Upon return from the deployment, HMCS Chicoutimi Commanding Officer, Commander Stefan Ouellet said, “I think the deployment proved we could sustain operations at sea. This platform is very robust and we were able to remain at sea and do the job of patrolling the Asia Pacific.”

Also speaking about the significance of the deployment was Vice-Admiral Ron Lloyd, Commander of the Royal Canadian Navy, who commented, “I am incredibly proud of the work done by the submariners on board HMCS Chicoutimi. Their consistent dedication and professionalism is an inspiration. The advantage that submarines can bring to a battle space cannot be underestimated. They are stealthy, lethal, and persistent. They are an important strategic asset that the Canadian Armed Forces brings to the table when working with our partners and allies around the world.”

Prior to this, the longest Victoria Class single deployment was a 101-day North Atlantic patrol by HMCS Windsor in 2015. HMCS Windsor deployed again this year to support NATO operations in the Mediterranean Sea.

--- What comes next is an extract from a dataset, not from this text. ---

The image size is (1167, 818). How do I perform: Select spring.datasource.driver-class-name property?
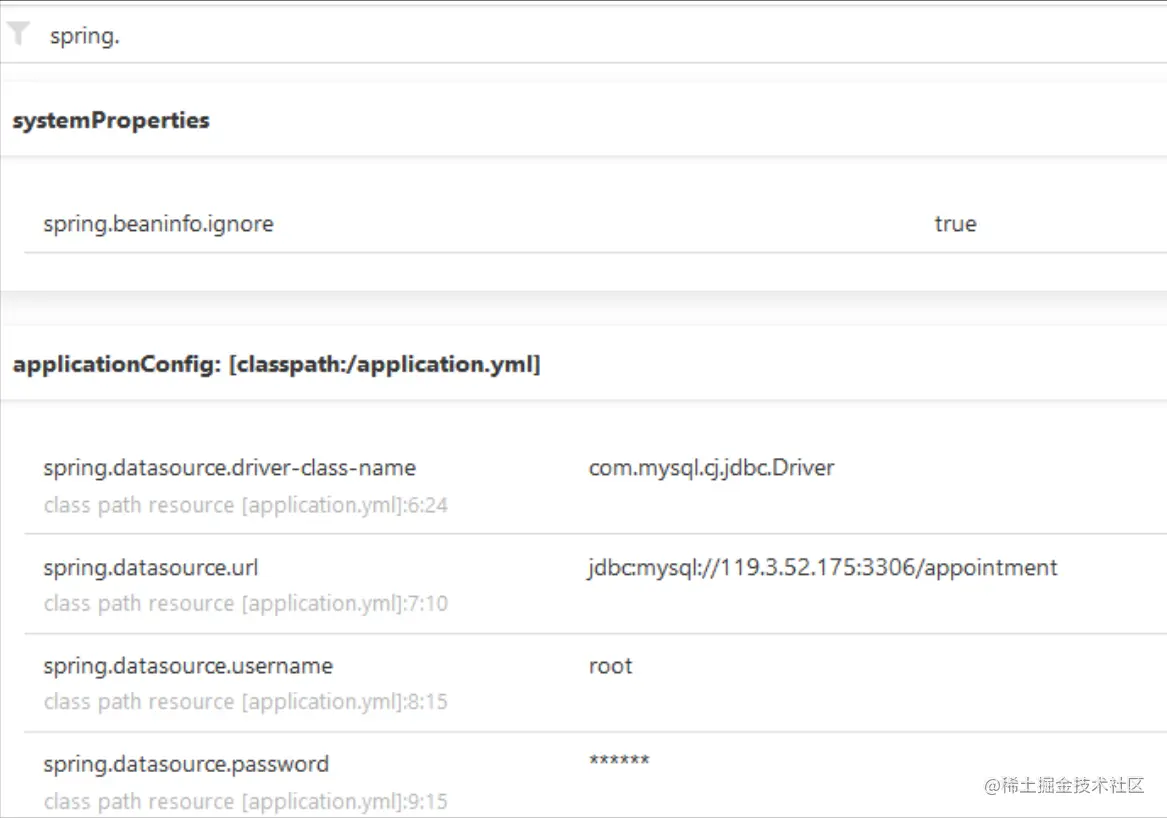click(x=229, y=468)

To effectively operate the submarines at distance, it is essential that support be available no matter where they are in the world. One of the tools used by Babcock to help facilitate these deployments is an analytical process called Remote Assisted Maintenance Period (RAMP).

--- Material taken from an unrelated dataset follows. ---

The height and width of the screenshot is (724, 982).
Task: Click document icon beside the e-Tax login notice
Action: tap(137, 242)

Due to space limitations and the high cost of deploying spares, Babcock puts together a recommended spares list which is optimized with expected preventive and corrective maintenance requirements. The company supports these aims through the creation and application of a rules-based and data-driven analysis of the recommended deployed spares list which assesses recommended material against known maintenance requirements and reliability trends.

The analysis also identifies alternative suppliers, including local acquisition. Babcock further analyzes RAMP sparing recommendations to determine the level of risk to the wider submarine enterprise associated with deployment.Babcock Canada and DND have also developed a Collaborative Analytics capability, which draws information from enterprise-wide Maintenance Information System (MIS) to target specific supportability issues that impact Operational Availability and Whole Life Cost.

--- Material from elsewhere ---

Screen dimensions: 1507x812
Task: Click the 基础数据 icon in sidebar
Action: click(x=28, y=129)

In this report we have endeavoured to document some of the advanced processes that Babcock has developed to support the Victoria Class submarines and their importance to the efficient operation of these sophisticated war ships but this is also a success story about the enhanced capabilities within the Victoria Class.

These ships are formidable strategic assets which can be used for a host of missions. As diesel-electric platforms, the Victoria Class are highly sought after assets for their ability to be exceptionally quiet, which is beneficial in training for anti-submarine warfare. Canada will certainly benefit from having these submarines available, particularly as the CH-148 Cyclone maritime helicopter comes online and will begin to hone its own anti-submarine warfare skills. Simulation will undoubtedly play a strong role in this, however there is no substitution to the training against an actual sub-surface platform that the well-maintained Victoria Class submarines can provide.

The combination of ongoing detailed deep maintenance and modernization under the aegis of the Victoria Class Modernization program, will ensure that the Victoria Class submarines remain both sustainable and highly capable platforms well into the 2030s.

For the continued availability of this strategic asset, we certainly have to thank Babcock and its dedicated workforce. Providing In-Service Support to strategic assets like combat capable submarines is one of the most challenging tasks a defence company can undertake.

Through Babcock’s efforts, along with its DND and Canadian supply chain partners, the VISSC is now providing unmatched delivery of service for Canada’s fleet of submarines. VISSC also provides greater understanding of these ships, so it is conceivable that they could operate even beyond their expected ‘best before’ date as a result of the year-upon-year efficiencies and capabilities which are being realized through the VISSC program.